The use of wind turbines for electricity has grown substantially over the last four decades. By 2018, the use of wind energy in the United States alone had expanded enough to power more than 28 million homes.
According to the current study, wind energy growth has been primarily driven by dramatic improvements in the technology behind it. Experts have not only adapted the technology for cold climates and offshore use, but have also developed more accurate methods to forecast wind speed and power.
Additionally, the wind turbines used today can generate at least 100 times more power compared to turbines produced in the 1970s. Large turbines now have the capacity to generate roughly 5 megawatts, while the market expectations for future turbine capacity are as high as 15 megawatts.
“The size of a state-of-the-art turbine is extremely impressive. The swept area of the rotor of a standard turbine is now twice the size of a football field,” said study co-author Berthold Hahn. “In parallel to the development in size, the technology has also become mature, meaning cost-effective and reliable.”

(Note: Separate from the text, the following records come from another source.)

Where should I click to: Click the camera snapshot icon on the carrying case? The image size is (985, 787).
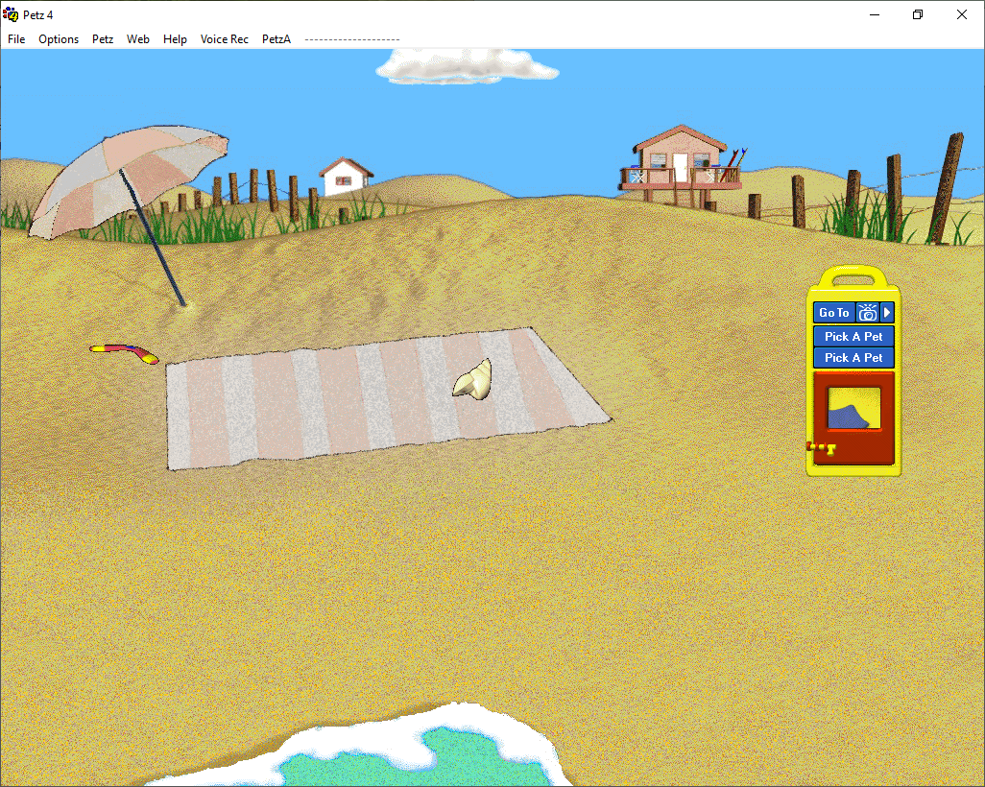click(868, 313)
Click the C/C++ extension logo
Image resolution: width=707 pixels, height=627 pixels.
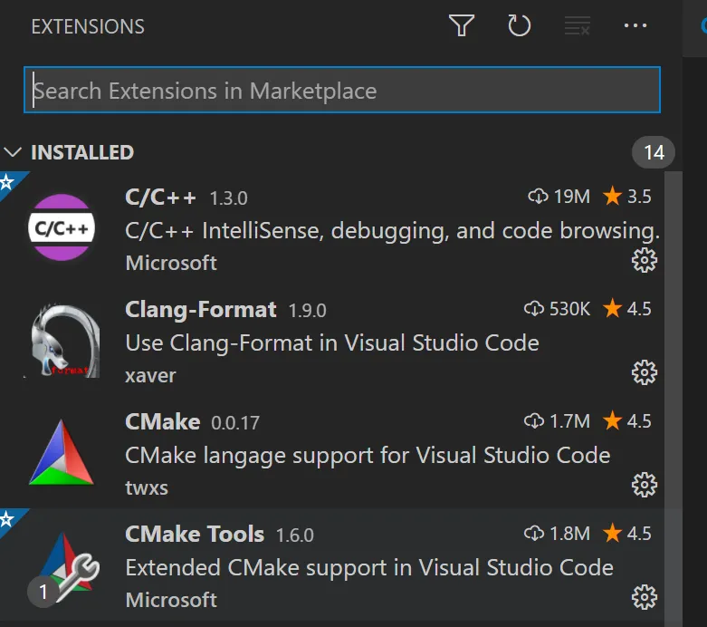click(x=62, y=227)
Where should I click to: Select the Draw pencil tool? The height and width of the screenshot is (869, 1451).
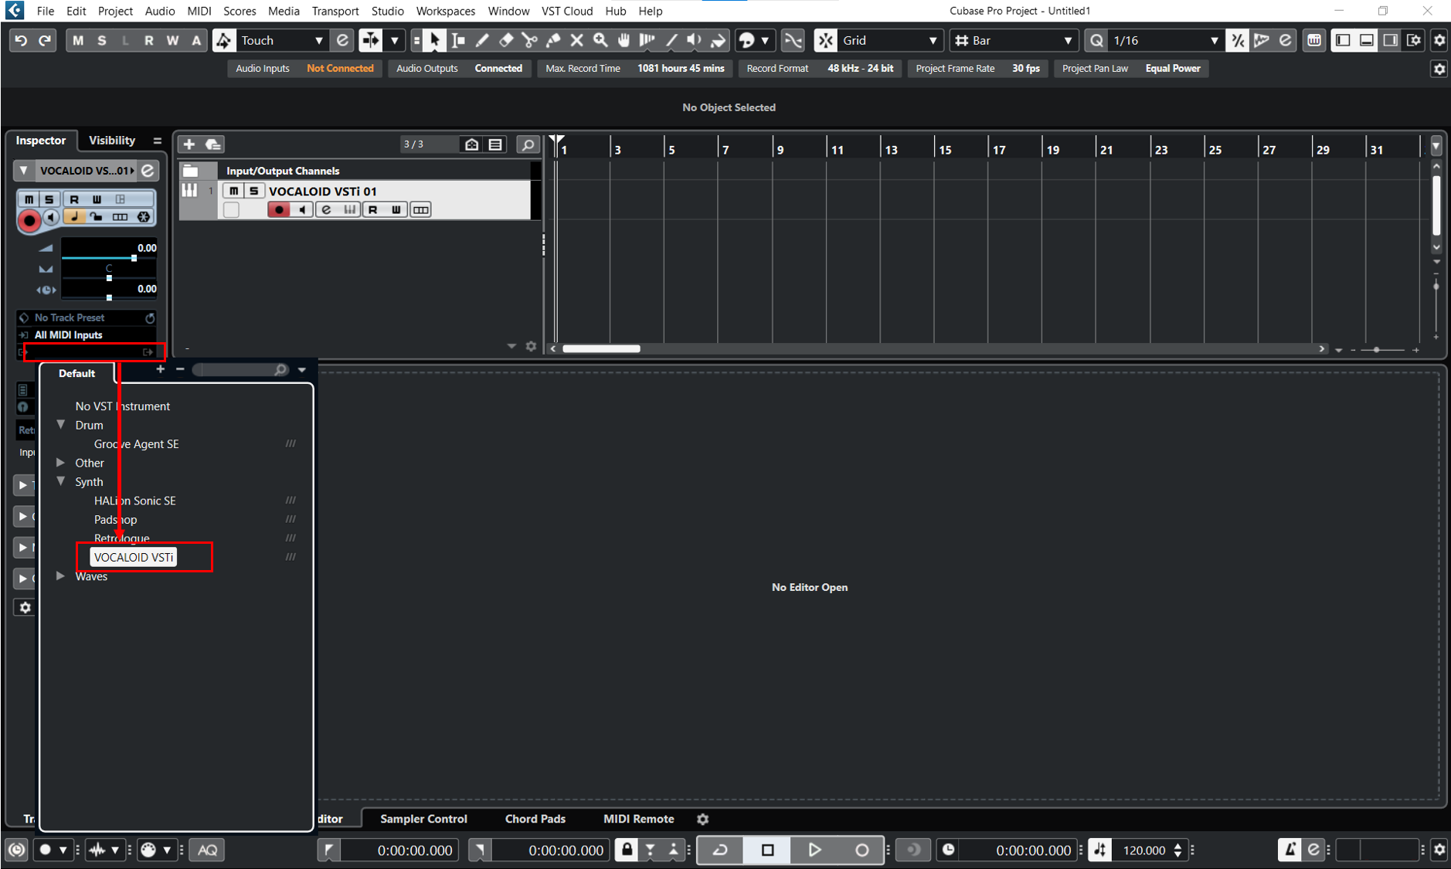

Over the last 40 years, the cost to produce electricity from wind has dropped from $500 to $50 per megawatt-hour.
“The technical developments, like floating offshore turbines enabling the harvest of wind energy in very deep waters, integrated control strategies considering the needs of the grid, and artificial intelligence permanently assessing the performance of the turbines, have contributed to the impressive cost reductions,” explained Hahn.
Despite this, the wind power industry still faces pressure to reduce costs. While investigating more economical ways to maintain the turbines, the study authors noted that turbine failures could be detected earlier by combining historical maintenance data and real-time measurements.
Hahn predicts that, once improvements are made in power storage, wind technology will play a critical role in managing electricity supply and demand volatility.
“In many countries, wind energy has started to take over tasks of stabilizing the grid from large conventional plants, meaning that the energy systems are now eventually changing from a mainly centralized structure to a decentralized one.”
Stefan Gsänger, who was not involved in the research, is the Secretary General of the World Wind Energy Association and one of the creators of the International Renewable Energy Alliance.
“The global transformation of the energy system towards renewable energy is on its way, and wind power is a major force in this development, having become a major pillar of power supply throughout the world,” said Gsänger. “Some countries are making very good progress in accelerating wind power deployment rates.”
“Such acceleration is imperative not only to achieve the objectives of the Paris Climate Change agreement and the Sustainable Development Goals, but also for every country to participate in the full socio-economic advantages of renewable energy.”
The study is published in the journal Applied Physics Reviews.